[Labs-l] long running queries
Jaime Crespo
jcrespo at wikimedia.org
Sat Sep 23 17:50:05 UTC 2017
Sure, I was assuming at least 50 of the links-from-ns-0 would be on
the 5000 list (I haven't checked, though), making the filtering
efforst much faster.
Maybe you or someone else can come up with a mediawiki patch for a new
special page?
On Sat, Sep 23, 2017 at 7:30 PM, John <phoenixoverride at gmail.com> wrote:
> However there is one key difference in the query vs WantedPages if you take
> your first example "HaRav_Moshe_Nehemia_Cohenov" is listed with almost 20k
> incoming links, however if you filter for only ns 0 links you will discover
> that it actually has zero incoming links. Not only was I attempting to only
> get results from ns 0 but also looking to get only ns 0 based links. (Yes I
> know some templates can still taint the results) but it will stop templates
> such as https://en.wikipedia.org/wiki/Template:WikiProject_Israel from
> completely making the report useless. Because of the size of most wiki
> projects, if they add a wanted pages section to their talk page banner the
> validity of WantedPages becomes significantly skewed.

**WHAT TO DO:**
**1.** Print the part of the thread on long running queries that begins at the words "[Labs-l] long running" and ends after the words "efforst much faster.", reproducing it word for word.
**2.** Output the lines of the records verbatim, starting with the line that contains "coordinates (421, 467)." and ending after the line that contains "coordinates (290, 266).", with both of those lines included.

**RECORDS PROVIDED:**
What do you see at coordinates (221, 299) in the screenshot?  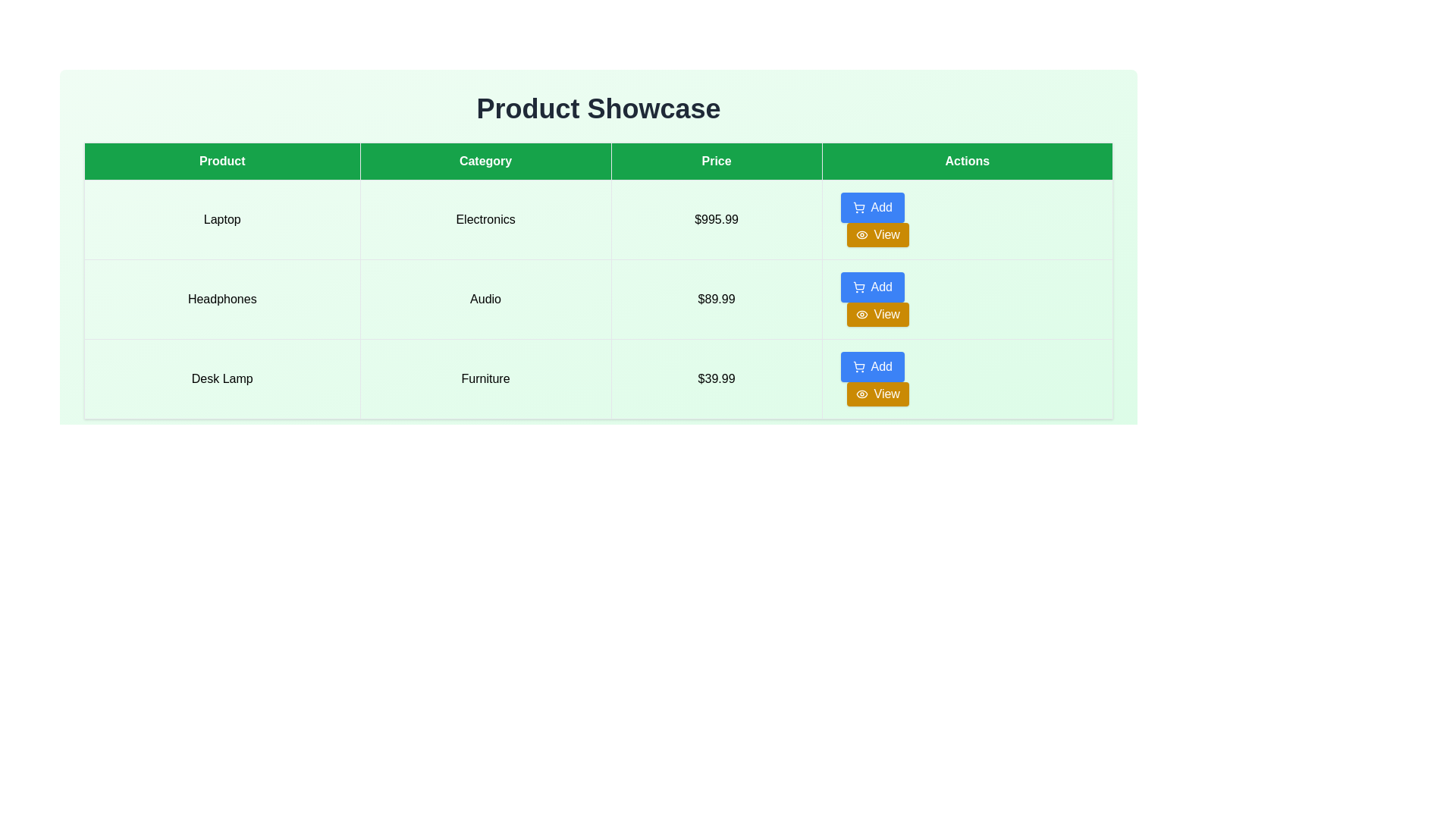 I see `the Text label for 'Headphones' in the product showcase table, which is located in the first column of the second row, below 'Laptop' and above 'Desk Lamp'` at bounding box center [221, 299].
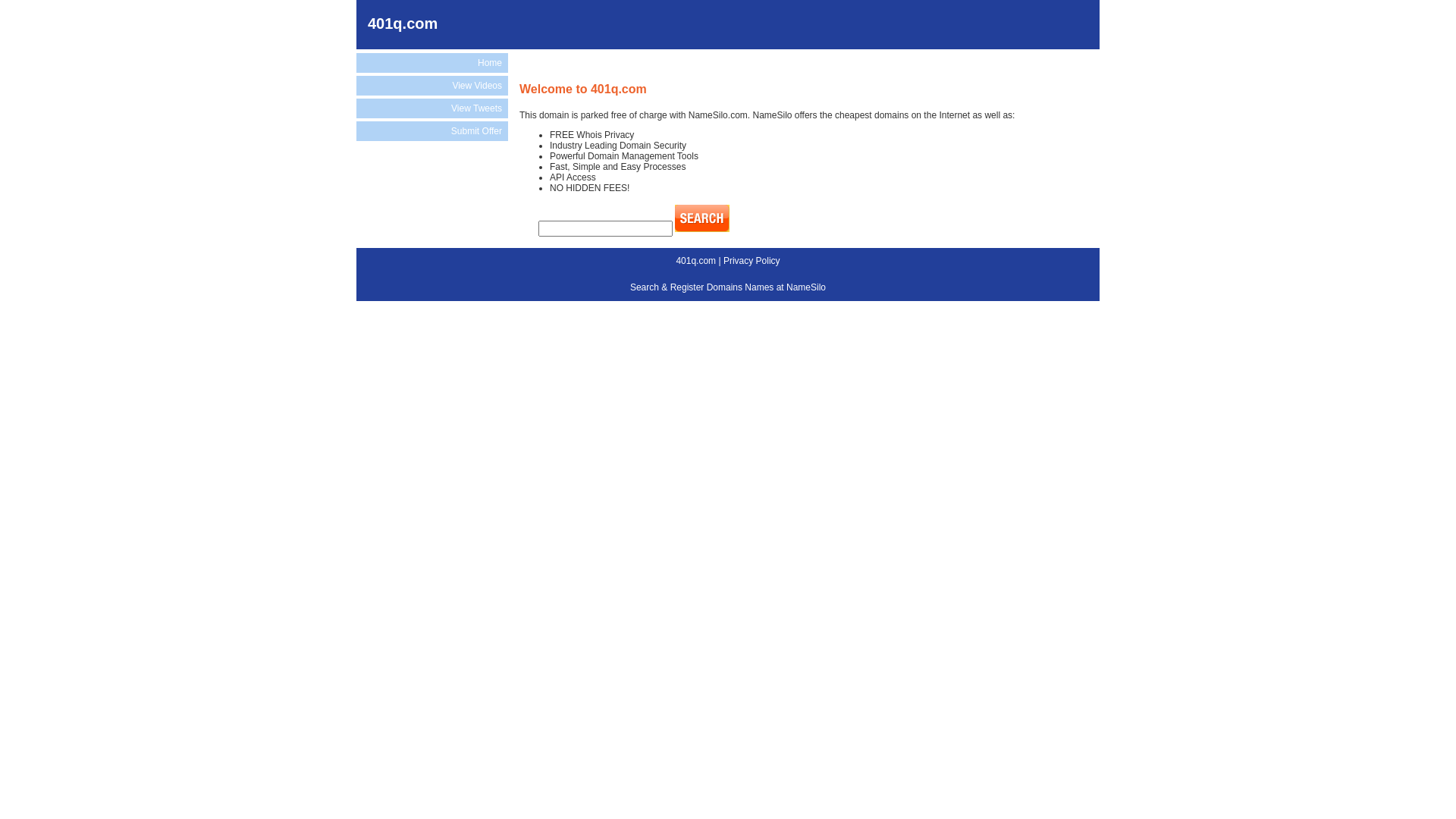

--

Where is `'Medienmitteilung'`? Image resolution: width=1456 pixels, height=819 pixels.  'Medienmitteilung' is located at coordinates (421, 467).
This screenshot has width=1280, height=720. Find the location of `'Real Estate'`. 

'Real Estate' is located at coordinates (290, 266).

---

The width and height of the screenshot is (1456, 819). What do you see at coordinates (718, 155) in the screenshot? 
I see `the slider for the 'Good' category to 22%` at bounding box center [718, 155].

**SOLUTIONS PER TASK:**
**1.**
[Labs-l] long running queries
Jaime Crespo
jcrespo at wikimedia.org
Sat Sep 23 17:50:05 UTC 2017
Sure, I was assuming at least 50 of the links-from-ns-0 would be on
the 5000 list (I haven't checked, though), making the filtering
efforst much faster.

**2.**
Where is `'Medienmitteilung'`? Image resolution: width=1456 pixels, height=819 pixels.  'Medienmitteilung' is located at coordinates (421, 467).
This screenshot has width=1280, height=720. Find the location of `'Real Estate'`. 

'Real Estate' is located at coordinates (290, 266).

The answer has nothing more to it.